Nella mia predicazione non era difficile che non utilizzasse qualche scritto di don Tonino: un passaggio di una sua lettera, una sua preghiera, una sua poesia… I suoi testi talvolta erano articolati e complessi, ma in ogni caso efficaci, stimolanti: lasciavano trasparire un’intensa umanità e una fede forte.
Uno dei suoi scritti più significativi: “La stola e il grembiule”. Una meditazione sul ministero sacerdotale, tanto breve quanto illuminante, che prende avvio dal commento alla pagina evangelica in cui Gesù lava i piedi ai suoi discepoli, indossando “l’unico paramento sacerdotale registrato dal vangelo”. Il vangelo “per la messa solenne celebrata da Gesù nella notte del Giovedì Santo non parla né di casule né di amitti, né di stole né di piviali, parla solo di questo panno rozzo che il maestro si cinse ai fianchi con un gesto squisitamente sacerdotale”. Con queste parole don Tonino ci ricordava (e continua a farlo anche oggi) l’identità del prete, chiamato a stare in equilibrio tra questi due “paramenti liturgici”: la stola rinvia alla celebrazione liturgica, il grembiule al servizio nei confronti del prossimo, in particolare verso chi è nel bisogno. Tutti e due, però, sono necessari: “La cosa più importante – scriveva don Tonino – non è introdurre il grembiule nell’armadio dei paramenti, ma comprendere che la stola e il grembiule sono quasi il diritto e il rovescio di un unico simbolo sacerdotale. Anzi, meglio ancora, sono come l’altezza e la larghezza di un unico panno di servizio; il servizio reso a Dio e quello offerto al prossimo”.

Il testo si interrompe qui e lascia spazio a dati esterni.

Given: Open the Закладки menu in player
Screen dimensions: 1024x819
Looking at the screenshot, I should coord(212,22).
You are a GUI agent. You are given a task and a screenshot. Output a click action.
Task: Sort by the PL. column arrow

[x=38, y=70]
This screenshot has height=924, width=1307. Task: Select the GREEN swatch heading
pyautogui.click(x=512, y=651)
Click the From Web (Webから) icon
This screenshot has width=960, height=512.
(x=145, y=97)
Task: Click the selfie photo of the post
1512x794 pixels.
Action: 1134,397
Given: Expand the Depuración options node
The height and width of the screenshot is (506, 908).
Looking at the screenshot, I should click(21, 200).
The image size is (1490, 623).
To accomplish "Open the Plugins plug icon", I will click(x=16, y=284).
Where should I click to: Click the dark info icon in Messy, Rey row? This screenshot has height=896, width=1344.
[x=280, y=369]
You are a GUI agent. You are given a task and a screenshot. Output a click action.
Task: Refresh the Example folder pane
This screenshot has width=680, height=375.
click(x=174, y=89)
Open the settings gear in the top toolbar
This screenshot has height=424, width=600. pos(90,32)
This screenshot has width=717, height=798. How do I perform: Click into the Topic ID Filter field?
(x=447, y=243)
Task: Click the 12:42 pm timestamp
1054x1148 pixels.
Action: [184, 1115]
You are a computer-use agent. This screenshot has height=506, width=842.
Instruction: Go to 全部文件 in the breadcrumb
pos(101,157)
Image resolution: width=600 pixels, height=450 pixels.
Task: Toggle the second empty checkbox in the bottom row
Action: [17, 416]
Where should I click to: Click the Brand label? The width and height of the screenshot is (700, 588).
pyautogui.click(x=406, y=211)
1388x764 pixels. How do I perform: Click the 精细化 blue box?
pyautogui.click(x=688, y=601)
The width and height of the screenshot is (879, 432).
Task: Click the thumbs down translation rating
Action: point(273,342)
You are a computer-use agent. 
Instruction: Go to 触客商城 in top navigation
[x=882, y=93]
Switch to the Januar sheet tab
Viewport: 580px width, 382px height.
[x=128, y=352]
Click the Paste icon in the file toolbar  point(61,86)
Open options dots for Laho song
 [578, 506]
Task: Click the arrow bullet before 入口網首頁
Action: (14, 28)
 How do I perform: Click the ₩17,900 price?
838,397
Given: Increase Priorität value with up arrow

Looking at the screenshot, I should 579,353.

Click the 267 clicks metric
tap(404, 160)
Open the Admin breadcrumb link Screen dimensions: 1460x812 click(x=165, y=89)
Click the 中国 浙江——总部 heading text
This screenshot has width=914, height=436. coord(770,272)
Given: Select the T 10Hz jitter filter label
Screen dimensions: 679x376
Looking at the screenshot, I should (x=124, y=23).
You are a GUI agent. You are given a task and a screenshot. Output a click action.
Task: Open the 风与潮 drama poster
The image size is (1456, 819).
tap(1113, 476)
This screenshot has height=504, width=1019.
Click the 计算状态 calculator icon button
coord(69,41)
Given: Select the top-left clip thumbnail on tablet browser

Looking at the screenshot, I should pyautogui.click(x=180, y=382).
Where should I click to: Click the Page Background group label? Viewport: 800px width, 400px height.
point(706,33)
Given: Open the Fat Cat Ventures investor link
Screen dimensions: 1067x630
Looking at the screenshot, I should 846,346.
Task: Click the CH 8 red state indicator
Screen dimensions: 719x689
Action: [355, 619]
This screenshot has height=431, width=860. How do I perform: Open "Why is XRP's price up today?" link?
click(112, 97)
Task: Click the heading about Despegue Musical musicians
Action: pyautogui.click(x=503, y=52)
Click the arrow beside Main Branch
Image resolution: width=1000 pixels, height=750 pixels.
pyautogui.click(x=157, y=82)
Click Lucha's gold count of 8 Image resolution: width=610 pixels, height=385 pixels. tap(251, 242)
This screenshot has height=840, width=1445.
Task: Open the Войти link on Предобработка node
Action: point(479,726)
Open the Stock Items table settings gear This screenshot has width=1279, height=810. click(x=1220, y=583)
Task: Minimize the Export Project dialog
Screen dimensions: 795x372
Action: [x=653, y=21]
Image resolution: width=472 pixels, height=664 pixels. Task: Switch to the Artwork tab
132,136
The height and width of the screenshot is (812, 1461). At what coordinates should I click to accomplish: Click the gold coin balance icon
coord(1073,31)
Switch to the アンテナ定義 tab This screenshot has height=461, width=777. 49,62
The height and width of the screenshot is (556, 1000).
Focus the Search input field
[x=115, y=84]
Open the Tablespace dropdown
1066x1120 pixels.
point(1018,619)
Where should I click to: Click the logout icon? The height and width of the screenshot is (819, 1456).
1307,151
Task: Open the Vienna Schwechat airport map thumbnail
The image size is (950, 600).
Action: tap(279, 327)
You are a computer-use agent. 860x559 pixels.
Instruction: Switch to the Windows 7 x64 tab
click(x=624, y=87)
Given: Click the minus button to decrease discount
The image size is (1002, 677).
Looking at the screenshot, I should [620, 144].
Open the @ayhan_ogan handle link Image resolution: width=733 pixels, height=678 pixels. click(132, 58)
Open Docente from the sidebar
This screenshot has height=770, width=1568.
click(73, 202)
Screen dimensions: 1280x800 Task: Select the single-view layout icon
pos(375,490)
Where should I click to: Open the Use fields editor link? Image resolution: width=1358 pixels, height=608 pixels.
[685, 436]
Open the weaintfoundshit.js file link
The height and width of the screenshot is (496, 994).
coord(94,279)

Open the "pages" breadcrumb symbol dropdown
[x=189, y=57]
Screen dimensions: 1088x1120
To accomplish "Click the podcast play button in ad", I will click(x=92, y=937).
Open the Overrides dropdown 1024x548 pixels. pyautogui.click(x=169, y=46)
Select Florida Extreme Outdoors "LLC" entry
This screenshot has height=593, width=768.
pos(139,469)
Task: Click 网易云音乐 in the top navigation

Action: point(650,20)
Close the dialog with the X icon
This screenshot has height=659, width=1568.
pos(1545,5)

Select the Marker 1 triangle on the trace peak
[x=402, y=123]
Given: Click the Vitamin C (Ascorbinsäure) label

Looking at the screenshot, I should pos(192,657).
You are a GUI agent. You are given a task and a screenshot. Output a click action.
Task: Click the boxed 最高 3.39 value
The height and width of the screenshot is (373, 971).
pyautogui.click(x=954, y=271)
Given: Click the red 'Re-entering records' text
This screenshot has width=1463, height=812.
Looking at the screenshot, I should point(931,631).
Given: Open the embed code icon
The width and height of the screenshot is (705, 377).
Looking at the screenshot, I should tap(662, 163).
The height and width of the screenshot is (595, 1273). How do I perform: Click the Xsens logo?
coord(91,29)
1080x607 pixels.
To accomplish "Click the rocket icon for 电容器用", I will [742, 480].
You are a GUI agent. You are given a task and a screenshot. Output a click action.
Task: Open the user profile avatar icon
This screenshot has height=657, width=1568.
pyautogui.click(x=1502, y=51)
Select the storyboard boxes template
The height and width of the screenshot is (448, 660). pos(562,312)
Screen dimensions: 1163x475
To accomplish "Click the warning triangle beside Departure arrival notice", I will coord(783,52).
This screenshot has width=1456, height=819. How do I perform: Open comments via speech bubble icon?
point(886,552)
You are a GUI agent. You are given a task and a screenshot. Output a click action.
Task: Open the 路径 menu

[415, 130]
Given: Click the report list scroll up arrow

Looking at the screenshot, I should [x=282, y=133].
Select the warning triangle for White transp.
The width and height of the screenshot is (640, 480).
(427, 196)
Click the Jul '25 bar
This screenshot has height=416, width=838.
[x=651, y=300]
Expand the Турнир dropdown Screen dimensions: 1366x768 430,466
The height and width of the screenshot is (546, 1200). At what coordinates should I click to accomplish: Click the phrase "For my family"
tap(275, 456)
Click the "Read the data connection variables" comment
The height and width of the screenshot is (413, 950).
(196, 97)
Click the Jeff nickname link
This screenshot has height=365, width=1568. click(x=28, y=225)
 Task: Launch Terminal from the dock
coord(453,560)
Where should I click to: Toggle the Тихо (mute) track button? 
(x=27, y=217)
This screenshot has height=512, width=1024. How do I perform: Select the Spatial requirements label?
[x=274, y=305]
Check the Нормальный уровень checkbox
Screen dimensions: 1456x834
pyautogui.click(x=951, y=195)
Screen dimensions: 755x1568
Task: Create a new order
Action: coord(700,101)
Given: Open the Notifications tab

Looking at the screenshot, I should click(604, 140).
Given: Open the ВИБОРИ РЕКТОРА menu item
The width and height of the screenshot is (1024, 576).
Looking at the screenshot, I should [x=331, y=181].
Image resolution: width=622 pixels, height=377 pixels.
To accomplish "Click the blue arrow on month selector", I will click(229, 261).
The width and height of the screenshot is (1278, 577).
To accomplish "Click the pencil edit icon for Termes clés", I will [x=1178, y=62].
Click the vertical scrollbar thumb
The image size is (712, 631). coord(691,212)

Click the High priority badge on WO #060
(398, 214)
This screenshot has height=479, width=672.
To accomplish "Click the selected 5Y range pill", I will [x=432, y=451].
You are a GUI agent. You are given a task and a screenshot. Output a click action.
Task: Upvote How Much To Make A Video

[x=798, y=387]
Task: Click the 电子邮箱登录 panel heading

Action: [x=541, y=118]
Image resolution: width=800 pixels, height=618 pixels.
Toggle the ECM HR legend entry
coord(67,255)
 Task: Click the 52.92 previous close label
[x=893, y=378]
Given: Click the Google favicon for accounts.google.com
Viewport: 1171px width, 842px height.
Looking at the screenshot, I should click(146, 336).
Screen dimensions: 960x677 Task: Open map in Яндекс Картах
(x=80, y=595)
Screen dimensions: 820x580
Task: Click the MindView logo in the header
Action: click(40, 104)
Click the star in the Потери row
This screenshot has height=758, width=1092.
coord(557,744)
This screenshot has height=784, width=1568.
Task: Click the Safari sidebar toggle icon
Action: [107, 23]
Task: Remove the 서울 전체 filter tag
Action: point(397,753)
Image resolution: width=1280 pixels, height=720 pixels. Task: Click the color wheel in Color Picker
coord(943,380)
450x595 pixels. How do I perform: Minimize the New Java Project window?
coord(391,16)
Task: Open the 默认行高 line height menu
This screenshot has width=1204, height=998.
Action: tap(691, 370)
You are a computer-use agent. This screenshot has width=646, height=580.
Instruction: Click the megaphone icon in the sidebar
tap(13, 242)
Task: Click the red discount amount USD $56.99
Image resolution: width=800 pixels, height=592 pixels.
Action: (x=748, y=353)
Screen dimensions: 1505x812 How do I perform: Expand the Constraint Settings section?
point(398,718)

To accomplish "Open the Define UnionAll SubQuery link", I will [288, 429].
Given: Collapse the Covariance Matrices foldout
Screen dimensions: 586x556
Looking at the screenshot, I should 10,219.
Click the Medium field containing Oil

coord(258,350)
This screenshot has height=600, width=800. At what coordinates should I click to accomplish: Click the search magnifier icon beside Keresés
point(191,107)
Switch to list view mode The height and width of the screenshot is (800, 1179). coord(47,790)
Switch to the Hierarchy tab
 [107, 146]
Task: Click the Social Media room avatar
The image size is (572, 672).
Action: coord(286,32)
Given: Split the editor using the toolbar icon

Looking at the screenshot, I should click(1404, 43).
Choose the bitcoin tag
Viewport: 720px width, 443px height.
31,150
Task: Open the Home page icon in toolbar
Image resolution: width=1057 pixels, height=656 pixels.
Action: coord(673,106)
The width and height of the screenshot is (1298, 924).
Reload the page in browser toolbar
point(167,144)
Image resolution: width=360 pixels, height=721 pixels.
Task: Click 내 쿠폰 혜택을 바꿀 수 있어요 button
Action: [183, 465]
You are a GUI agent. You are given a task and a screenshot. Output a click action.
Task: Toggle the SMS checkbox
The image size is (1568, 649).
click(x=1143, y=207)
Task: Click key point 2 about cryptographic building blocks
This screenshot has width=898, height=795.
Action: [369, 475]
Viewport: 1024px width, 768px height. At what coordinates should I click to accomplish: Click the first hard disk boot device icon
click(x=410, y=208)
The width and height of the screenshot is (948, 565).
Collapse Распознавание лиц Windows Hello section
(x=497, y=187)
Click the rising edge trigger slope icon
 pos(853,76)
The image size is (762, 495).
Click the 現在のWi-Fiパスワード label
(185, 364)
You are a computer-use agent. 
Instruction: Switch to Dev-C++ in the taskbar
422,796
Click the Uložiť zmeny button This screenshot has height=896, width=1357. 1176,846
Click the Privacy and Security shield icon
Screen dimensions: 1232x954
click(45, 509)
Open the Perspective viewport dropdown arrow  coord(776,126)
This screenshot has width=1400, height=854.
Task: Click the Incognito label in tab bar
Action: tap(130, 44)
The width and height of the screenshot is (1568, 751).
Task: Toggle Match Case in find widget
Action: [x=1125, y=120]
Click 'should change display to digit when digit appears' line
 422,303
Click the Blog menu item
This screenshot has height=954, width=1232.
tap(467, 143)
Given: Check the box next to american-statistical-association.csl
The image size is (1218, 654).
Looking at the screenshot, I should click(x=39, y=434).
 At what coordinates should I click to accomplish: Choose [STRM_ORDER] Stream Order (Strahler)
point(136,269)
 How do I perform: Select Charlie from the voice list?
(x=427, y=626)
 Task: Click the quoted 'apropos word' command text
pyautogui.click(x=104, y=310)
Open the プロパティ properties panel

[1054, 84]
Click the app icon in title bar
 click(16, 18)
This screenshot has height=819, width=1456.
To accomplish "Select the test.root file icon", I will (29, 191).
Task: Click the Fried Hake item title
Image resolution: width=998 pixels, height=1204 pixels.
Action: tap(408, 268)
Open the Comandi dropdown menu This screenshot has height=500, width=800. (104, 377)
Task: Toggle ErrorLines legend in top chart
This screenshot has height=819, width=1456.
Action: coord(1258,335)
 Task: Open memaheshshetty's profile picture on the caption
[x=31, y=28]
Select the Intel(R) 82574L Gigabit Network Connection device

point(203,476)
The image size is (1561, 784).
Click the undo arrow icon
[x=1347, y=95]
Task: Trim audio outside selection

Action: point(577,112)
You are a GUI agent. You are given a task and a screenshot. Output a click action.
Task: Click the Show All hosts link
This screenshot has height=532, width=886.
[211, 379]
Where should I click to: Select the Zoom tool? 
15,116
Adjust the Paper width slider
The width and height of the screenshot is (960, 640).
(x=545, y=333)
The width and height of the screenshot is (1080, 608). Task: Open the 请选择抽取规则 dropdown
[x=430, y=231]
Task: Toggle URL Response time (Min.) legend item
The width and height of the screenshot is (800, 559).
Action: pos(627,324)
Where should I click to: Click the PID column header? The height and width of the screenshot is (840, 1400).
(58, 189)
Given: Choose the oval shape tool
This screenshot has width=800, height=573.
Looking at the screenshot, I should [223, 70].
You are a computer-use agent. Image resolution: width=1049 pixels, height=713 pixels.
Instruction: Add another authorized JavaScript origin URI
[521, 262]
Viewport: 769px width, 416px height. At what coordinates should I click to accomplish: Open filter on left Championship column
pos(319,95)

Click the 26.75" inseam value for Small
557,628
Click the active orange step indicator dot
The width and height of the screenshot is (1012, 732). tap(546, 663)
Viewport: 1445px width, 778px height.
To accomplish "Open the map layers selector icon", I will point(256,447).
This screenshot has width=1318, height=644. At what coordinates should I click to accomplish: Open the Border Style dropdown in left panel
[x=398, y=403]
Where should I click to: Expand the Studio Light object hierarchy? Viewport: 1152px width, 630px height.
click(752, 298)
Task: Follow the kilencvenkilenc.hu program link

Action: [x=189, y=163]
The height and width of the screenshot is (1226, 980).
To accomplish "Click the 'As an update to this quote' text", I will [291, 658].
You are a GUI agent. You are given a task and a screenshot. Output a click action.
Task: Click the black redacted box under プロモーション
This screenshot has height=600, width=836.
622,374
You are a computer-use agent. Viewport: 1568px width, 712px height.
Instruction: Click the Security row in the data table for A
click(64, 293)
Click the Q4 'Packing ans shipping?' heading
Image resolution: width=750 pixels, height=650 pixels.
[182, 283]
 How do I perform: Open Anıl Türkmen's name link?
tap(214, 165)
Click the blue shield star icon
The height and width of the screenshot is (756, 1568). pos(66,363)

Un altro testo che ricordo con particolare affetto – credo insieme a tante altre persone – è la preghiera “Dammi, Signore, un’ala di riserva”, nella quale don Tonino suggeriva l’idea che si può volare – e quindi salvarsi – soltanto se abbracciati. Insomma, non ci si salva da soli: “Voglio ringraziarti, Signore, per il dono della vita. Ho letto da qualche parte che gli uomini sono angeli con un’ala soltanto: possono volare solo rimanendo abbracciati. A volte, nei momenti di confidenza, oso pensare, Signore, che anche tu abbia un’ala soltanto. L’altra, la tieni nascosta: forse per farmi capire che anche tu non vuoi volare senza di me. Per questo mi hai dato la vita: perché io fossi tuo compagno di volo”. Splendidi poi anche altri suoi scritti sulla speranza, che viene dalla fede in Cristo e spinge il credente a pensare strade nuove, talvolta coraggiose e controcorrente, come fu sino alla fine la vita di don Tonino.
Le oltre 15mila persone che il 20 aprile scorso hanno pregato insieme a Papa Francesco sulla tomba di don Tonino, a venticinque anni dalla morte, testimoniano che la sua vita ha dato frutto, proprio come il seme del vangelo. Lo si può definire “un santo della porta accanto” – come dice Papa Francesco nell’esortazione “Gaudete et exsultate” -, che indica a quanti lo hanno conosciuto la meta della santità. Oggi siamo un po’ orfani di figure di padri come quella di don Tonino… ma forse questo significa che è venuto il momento del passaggio di consegne: quello di dare la vita e di prenderci cura degli altri come hanno saputo fare questi “padri nella fede”.